Francis et Alan en studio (1974)
Francis et Alan en studio (1974)

Si Rossi et Young sont les maîtres dans l'art de l'écriture, ils sont, néanmoins, parfaitement, secondés par le duo Parfitt/Lancaster, dont les compositions plus frustres, donnent du volume aux albums. C'est ainsi que l'album 'Quo', que l'on peut considérer comme une parenthèse dans la carrière du groupe, est et restera le disque le plus hard. 1975 marque, pourtant, la fin de cette fructueuse collaboration puisque aucun des titres présents ne sont signés par ce même duo. 'Les meilleurs titres, en général, c'étaient ceux que le groupe écrivait ensemble. Rick et moi écrivions ensemble mais il a changé d'avis et il s'est mis à écrire avec Bob Young. Je ne sais, cependant, pas pourquoi son nom a fini par figurer sur 'Blue eyed lady', celle-là, je l'ai écrite en Australie, c'est assez marrant, quand j'ai rencontré Dayle. confie Alan Lancaster à l'association QuoFrance. En 1976, 'Blue for you' est, certainement, un album de transition. En effet, on peut considérer qu'il représente un compromis entre l'ancienne et la future approche. Il aura fallut attendre dix ans depuis les premières écritures du groupe pour voir apparaître des morceaux signés Lancaster/ Rossi. Malgré la qualité des deux morceaux 'Rolling home' et 'Is there a better way', la collaboration ne sera pas renouvelée, les deux s'éloignant, petit à petit, musicalement. Ce n'est pas pour ça que Francis retourne avec Bob Young. En effet, le guitariste soliste de Status Quo, doucement mais sûrement, s'éloigne de la musique qu'élabore, à l'époque, le groupe. Son attirance vers la pop le pousse, naturellement, vers Bernard Frost dont la première collaboration avec Status Quo remonte à 1972 et l'album 'Piledriver' où il a écrit 'A year' avec Alan Lancaster. Mais, en cette année de sécheresse, 'Rain' marque le début de la domination de Rick Parfitt qui va durer jusqu'en 1979. Il compose six des huit singles issus de cette période, les deux autres étant des compositions extérieures au groupe.

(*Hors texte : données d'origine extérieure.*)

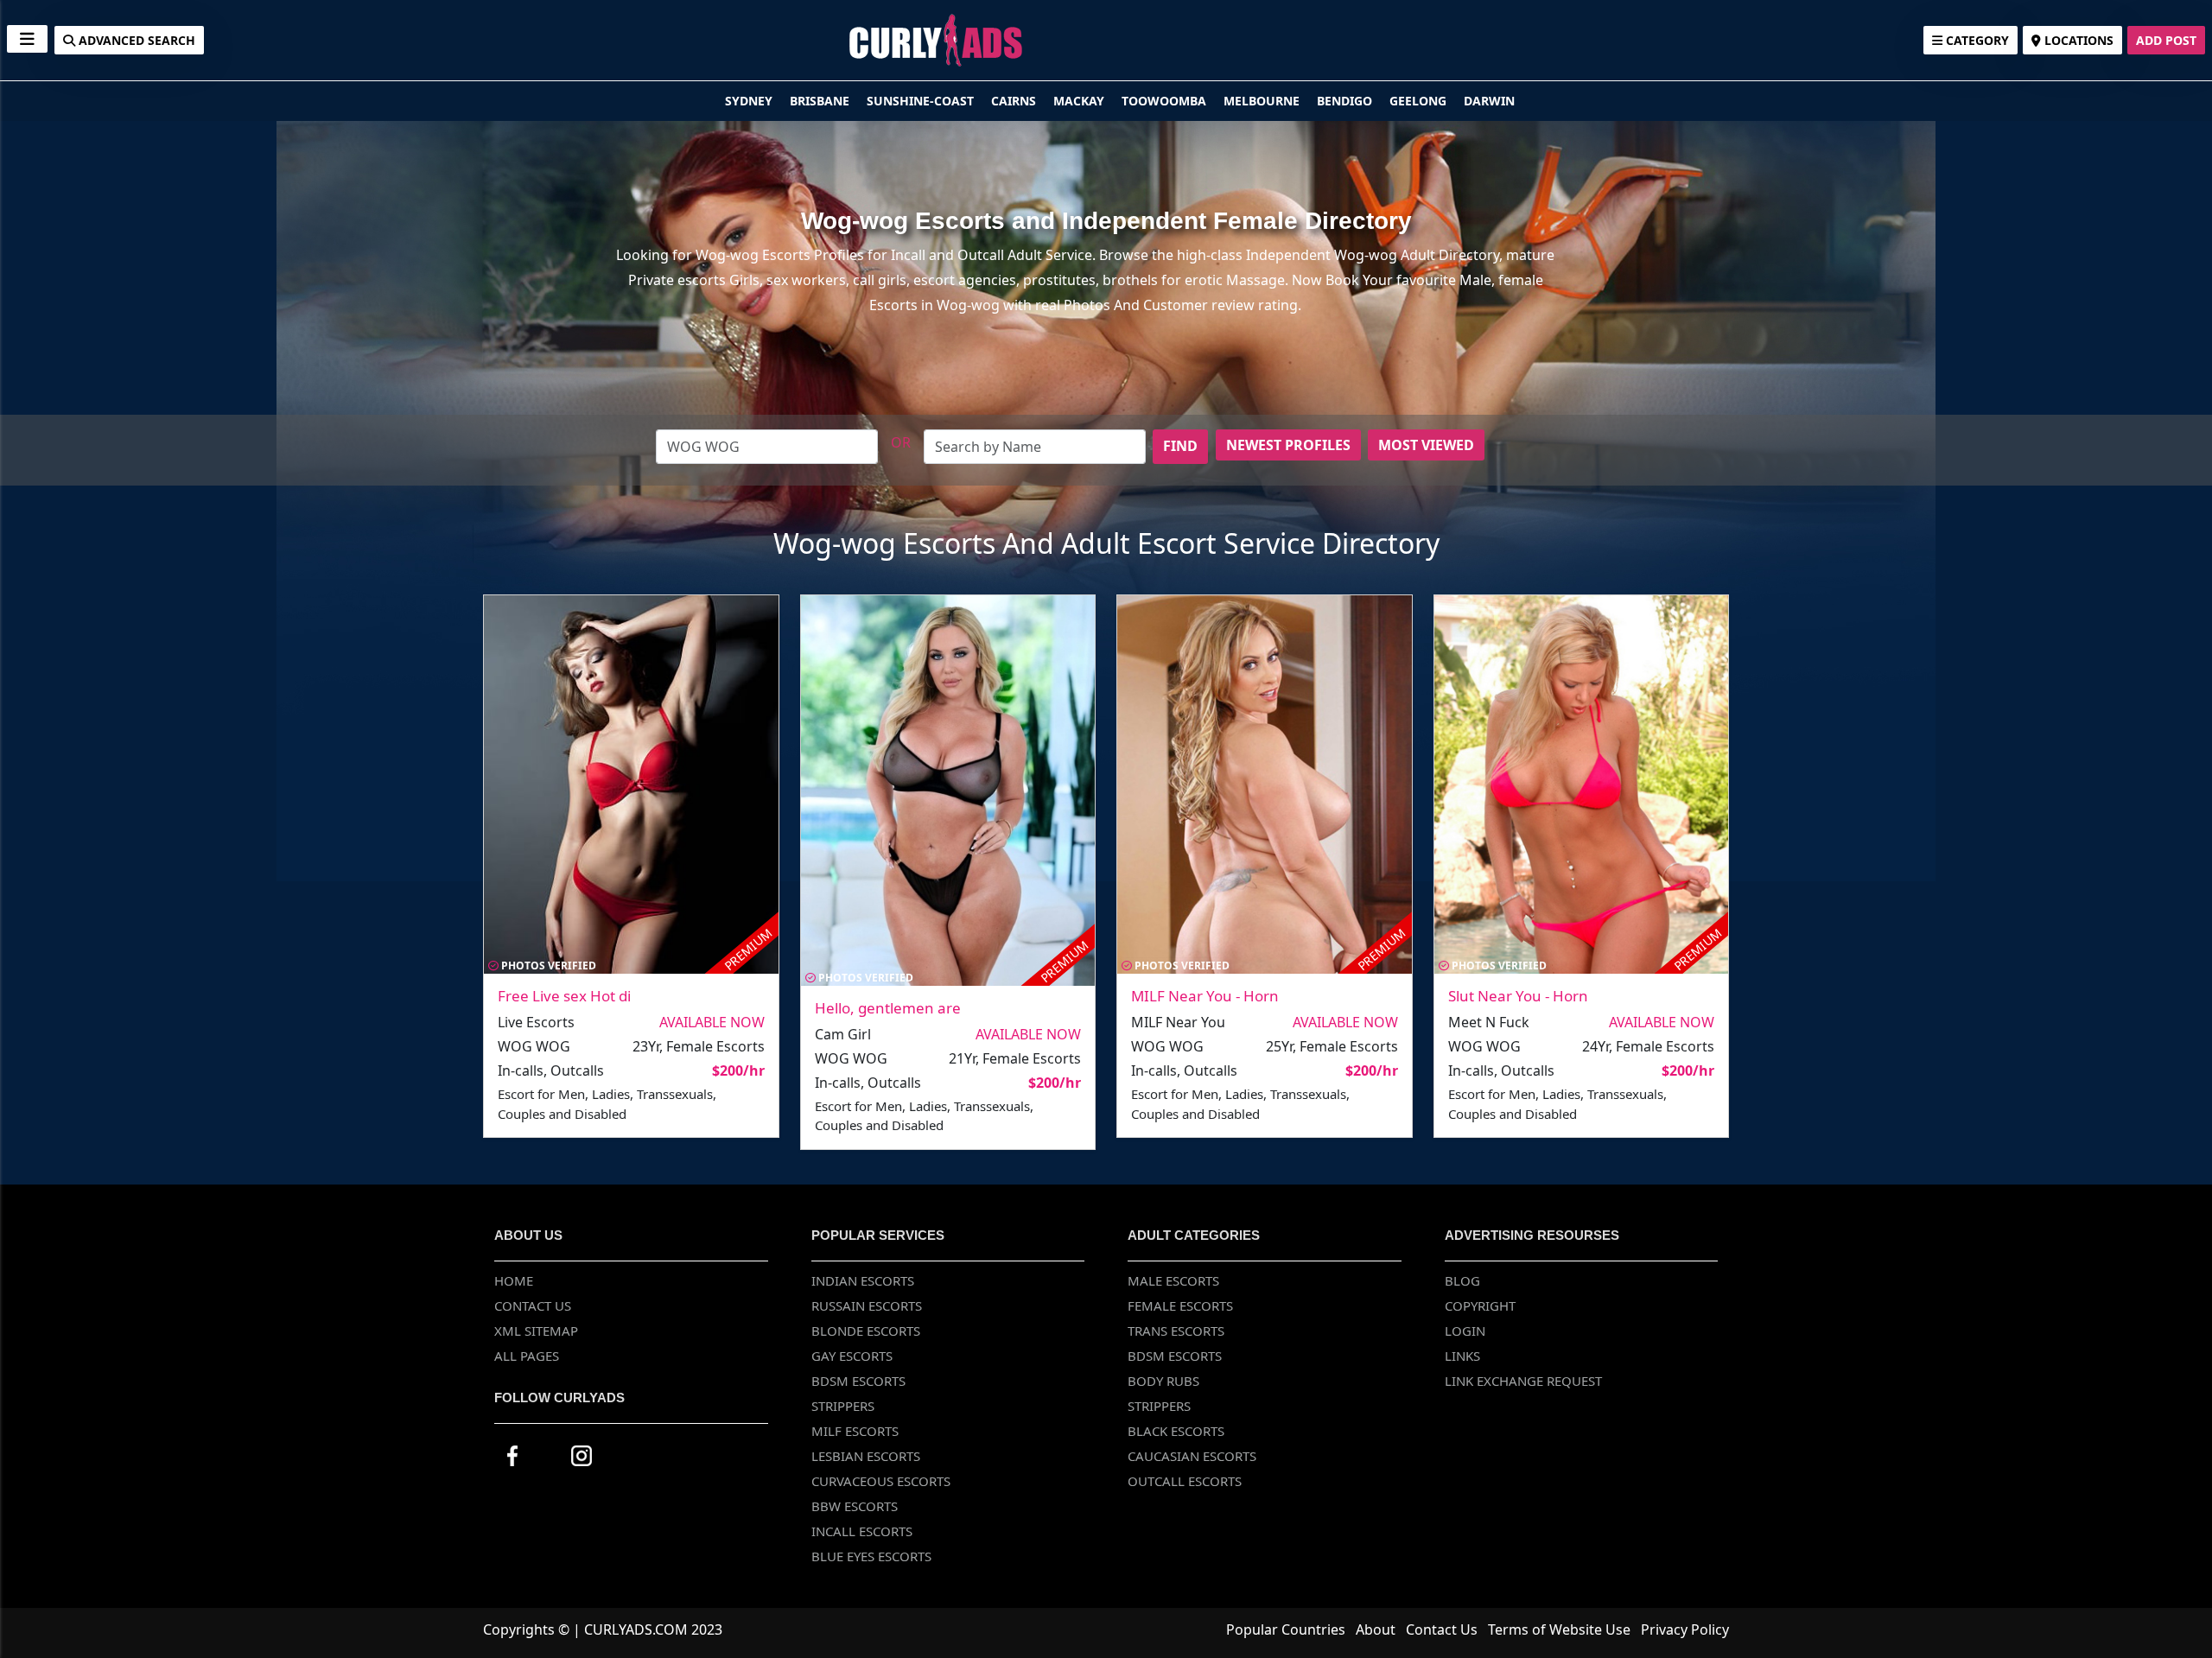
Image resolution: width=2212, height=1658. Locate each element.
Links (1462, 1355)
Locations (2077, 40)
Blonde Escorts (865, 1330)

Lancaster ayant émigré en Australie et Rossi ayant jeté son dévolu sur Frost, Parfitt se tourne vers Andy Bown et les deux composent, ensemble, pour la première fois sur l'album 'If you can't stand the heat'. Andy semble être le parfait complément de Rick. Comme ils l'ont souvent admis, les deux écrivent avec de l'alcool à profusion et de la cocaïne qui accroît, considérablement, leur créativité musicale.